Transplanted stem cells hoped to be able to regenerate damaged heart muscle in first heart attack victims

Rush cardiologists are hoping that transplanted stem cells can regenerate damaged heart muscle in those who experience a first heart attack. The study involves an intravenous infusion of adult mesenchymal stem cells from healthy donor bone marrow that might possibly reverse damage to heart tissue.

A unique benefit of the stem cell product is that it is given to patients through a standard IV line. Other therapies require delivery to the site of the disease through catheterization or open surgical procedures, but this one is very simple and easy for the patient.

"A person who has had a single, severe heart attack may survive but can be left with substantial damage to the heart muscle as a result of the blood supply to the heart muscle being cut off during the heart attack. The damaged muscle inhibits the heart's overall ability to pump blood, leading to heart failure," said Rush principal investigator cardiologist Dr. Gary Schaer, head of the Rush Cardiac Catheterization Laboratory. Rush is the only center in Illinois participating in the trial. There are 15 other sites nationwide participating in the study.
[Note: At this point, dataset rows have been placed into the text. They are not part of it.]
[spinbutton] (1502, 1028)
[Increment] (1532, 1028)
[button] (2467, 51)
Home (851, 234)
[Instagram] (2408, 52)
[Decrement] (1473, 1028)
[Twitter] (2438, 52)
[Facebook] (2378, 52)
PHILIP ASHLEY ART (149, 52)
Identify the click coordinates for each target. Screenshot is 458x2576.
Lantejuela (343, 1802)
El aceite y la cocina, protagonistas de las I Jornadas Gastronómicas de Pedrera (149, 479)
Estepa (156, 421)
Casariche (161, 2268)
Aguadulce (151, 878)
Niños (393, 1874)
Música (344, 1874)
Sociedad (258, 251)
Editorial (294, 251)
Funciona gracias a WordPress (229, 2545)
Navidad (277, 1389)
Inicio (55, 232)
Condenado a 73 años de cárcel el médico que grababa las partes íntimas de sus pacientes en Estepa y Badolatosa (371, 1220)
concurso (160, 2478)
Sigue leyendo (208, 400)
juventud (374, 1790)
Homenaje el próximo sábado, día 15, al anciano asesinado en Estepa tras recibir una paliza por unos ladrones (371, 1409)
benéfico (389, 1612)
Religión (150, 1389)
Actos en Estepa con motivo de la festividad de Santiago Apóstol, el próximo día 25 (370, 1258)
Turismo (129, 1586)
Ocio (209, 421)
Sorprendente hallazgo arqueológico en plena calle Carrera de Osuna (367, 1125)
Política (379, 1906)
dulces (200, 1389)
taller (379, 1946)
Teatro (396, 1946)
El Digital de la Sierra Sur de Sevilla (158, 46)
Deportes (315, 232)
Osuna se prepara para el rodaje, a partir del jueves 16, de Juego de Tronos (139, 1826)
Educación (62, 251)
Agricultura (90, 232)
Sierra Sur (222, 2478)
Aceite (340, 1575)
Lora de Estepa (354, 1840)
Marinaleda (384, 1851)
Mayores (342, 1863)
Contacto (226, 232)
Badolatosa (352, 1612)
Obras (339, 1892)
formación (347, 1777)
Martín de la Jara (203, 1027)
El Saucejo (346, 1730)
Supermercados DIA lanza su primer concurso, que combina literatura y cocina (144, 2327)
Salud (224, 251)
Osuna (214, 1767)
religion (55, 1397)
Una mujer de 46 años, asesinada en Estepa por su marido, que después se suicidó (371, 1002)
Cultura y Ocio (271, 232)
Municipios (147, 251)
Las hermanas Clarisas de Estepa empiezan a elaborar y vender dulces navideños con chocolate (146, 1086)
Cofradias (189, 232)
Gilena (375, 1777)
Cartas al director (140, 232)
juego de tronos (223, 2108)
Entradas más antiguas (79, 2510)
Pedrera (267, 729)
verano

He explained that mesenchymal stem cells (MSC) are found in the adult bone marrow and have the potential to develop into mature heart cells and new blood vessels. The MSC cells are derived from normal, healthy adult volunteer bone marrow donors and are not derived from a fetus, embryo or animal. Because they are in an early stage of development, it is believed that they do not trigger an immune response when placed in someone else's body.

Similar to Blood Type O, these MSCs are being used without tissue type matching to a specific patient.

Dr. Schaer says the cells are grown in culture to very high numbers, allowing a single donor's cells to treat thousands of patients. "The cells have the ability to expand, or multiply, under controlled conditions, and the expanded cells have the ability to develop into different types of cells in the appropriate environment. One donation can produce billions of MSCs. The cells can be stored for years in a frozen state, ready to be used when they are needed."

Adult stem cells are designed by nature to perform tissue repair in a mature adult. It is believed that these cells can be used in patients unrelated to the donor, without rejection, eliminating the need for donor matching and recipient immune suppression. Once transplanted, the cells promote healing of damaged or diseased tissues.

Research has demonstrated that mesenchymal stem cells follow inflammatory signals or "home" to sites of injury in the body. Schaer says the stem cells know to go to the heart muscle in a patient who has had a recent heart attack.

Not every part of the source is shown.